The problem -
Give the number of lines in the entries that contain the string "button", and nothing else.

──────────────────────────────

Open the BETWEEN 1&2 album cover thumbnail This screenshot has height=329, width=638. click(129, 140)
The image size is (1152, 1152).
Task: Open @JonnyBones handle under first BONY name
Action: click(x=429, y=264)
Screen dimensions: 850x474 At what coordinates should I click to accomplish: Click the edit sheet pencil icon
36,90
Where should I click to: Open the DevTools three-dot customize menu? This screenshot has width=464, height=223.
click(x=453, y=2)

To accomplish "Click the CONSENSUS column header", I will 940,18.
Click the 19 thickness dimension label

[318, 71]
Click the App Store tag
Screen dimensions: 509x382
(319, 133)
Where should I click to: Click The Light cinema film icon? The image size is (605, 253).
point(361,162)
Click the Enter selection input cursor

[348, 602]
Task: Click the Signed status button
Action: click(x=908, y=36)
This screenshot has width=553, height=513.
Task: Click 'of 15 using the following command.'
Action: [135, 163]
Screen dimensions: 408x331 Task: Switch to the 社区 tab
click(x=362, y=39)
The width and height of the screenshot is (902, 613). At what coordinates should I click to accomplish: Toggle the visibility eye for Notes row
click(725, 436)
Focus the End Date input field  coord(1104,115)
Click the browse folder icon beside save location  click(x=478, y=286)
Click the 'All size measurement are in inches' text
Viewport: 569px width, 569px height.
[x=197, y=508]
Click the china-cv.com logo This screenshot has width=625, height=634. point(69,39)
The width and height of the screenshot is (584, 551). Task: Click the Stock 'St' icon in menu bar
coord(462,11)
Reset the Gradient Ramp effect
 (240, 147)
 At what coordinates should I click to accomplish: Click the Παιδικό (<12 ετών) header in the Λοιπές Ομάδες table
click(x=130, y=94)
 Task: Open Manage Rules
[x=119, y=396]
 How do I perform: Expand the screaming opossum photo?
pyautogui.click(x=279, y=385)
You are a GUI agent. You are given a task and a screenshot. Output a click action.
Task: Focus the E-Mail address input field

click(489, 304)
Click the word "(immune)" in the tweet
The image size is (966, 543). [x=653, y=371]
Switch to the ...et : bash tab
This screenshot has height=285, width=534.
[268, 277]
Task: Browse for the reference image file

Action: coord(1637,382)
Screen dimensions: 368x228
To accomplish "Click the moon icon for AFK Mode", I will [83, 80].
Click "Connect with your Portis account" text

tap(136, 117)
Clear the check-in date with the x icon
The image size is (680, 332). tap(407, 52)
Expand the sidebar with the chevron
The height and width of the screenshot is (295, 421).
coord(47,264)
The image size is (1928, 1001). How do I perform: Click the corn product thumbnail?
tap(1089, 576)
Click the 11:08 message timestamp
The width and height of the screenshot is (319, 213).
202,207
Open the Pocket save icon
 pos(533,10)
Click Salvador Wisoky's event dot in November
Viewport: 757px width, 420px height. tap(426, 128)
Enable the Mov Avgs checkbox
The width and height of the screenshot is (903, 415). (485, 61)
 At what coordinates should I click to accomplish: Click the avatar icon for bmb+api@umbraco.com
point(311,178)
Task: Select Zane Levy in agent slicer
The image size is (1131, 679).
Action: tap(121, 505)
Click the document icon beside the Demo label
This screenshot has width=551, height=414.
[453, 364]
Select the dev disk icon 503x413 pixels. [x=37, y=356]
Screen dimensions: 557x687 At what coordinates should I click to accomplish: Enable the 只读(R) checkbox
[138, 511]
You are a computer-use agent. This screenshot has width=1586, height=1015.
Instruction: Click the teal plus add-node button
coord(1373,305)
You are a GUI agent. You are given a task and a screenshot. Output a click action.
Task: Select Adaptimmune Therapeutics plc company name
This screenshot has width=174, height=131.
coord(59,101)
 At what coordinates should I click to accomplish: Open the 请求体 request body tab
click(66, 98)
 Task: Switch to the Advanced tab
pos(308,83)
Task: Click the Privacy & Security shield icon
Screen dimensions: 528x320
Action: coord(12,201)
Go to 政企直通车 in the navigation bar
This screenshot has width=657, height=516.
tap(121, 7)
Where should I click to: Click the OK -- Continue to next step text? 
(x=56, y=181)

──────────────────────────────

The solution -
2